> [Excerpt provided]
▼▼▼
CONTROVERSIAL van hire company Wicked Campers could face police action to remove "offensive" slogans on its vehicles after ignoring rulings by the national advertising watchdog.

The Advertising Standards Bureau is seeking police assistance in forcing the Brisbane-based company, which has 34 locations around Australia and overseas,

to remove the slogans it has deemed obscene, discriminatory and derogatory in decisions dating back to 2008.

It is also pursuing the company over an internet promotion offering discounts to customers who identify as marijuana smokers.

ASB CEO Fiona Jolly said Wicked Campers, whose controversial graffitti-style painted vans have been the subject of 39 advertising complaints since 2008,

was Australia's biggest serial offender when it came to ignoring the watchdog's rulings.

Ms Jolly said the company was refusing to comply with ASB decisions to remove three slogans with obscene language.

She said the company was also ignoring rulings to paint over another offensive slogan and to remove a Facebook post that were deemed degrading to women.

Wicked Campers has also so far ignored an ASB ruling to discontinue its online "Do You Smoke Weed?'' promotion, which offers discounts to customers who identify as "massive pot heads''.

Ms Jolly said she had this week written to Queensland Police Minister Jack Dempsey to seek police and government assistance in having the vans painted over.

"Wicked Campers are our one and only problem advertiser in terms of compliance,'' she said.
▲▲▲
> [To be done] Continue the news report on Wicked Campers and the advertising watchdog from the point where it stops.

> [Raw data]
▼▼▼
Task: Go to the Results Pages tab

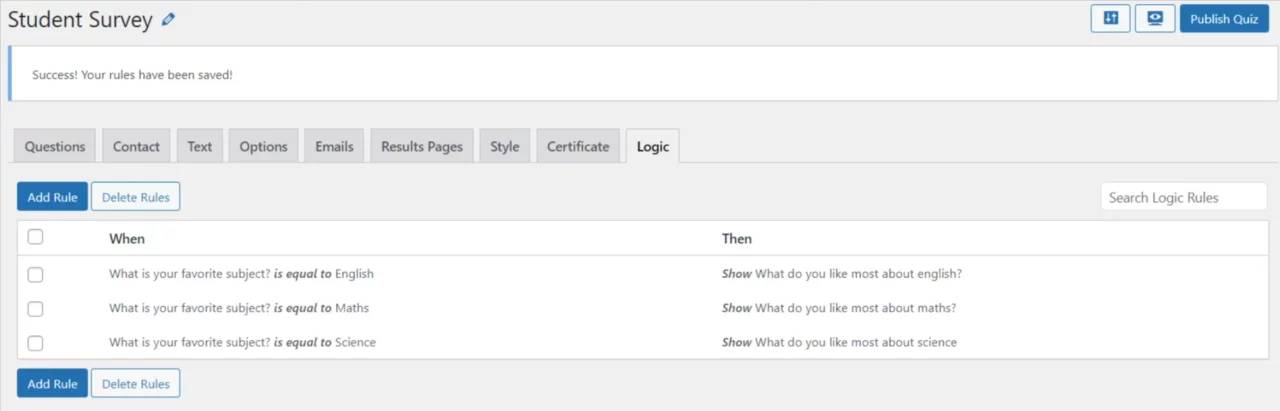Action: pyautogui.click(x=421, y=146)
▲▲▲
> [Task result]
"Ninety-eight per cent of advertisers will withdraw their ad immediately after a board decision,

in other cases if an ad is on TV or on a billboard or on radio we have an arrangement so the actual media company or network will withdraw the ad.

"But Wicked are in the very small category of an advertiser who a) doesn't want to comply and b) their marketing is their own van, so there's no broadcaster or publisher that can help.''

A spokesperson for Minister Dempsey declined to comment on the issue.

A Queensland Police spokesperson said the van slogans might constitute a public nuisance offence under state laws, and it would consider any complaint made "on its merits''.

Wicked Campers spokesperson Ross Dudgeon, who gave his official title as "junior executive vice president of awesomeness'', declined to comment.

In the last five years the ASB has successfully requested the removal of 13 offensive slogans from the Wicked Campers fleet.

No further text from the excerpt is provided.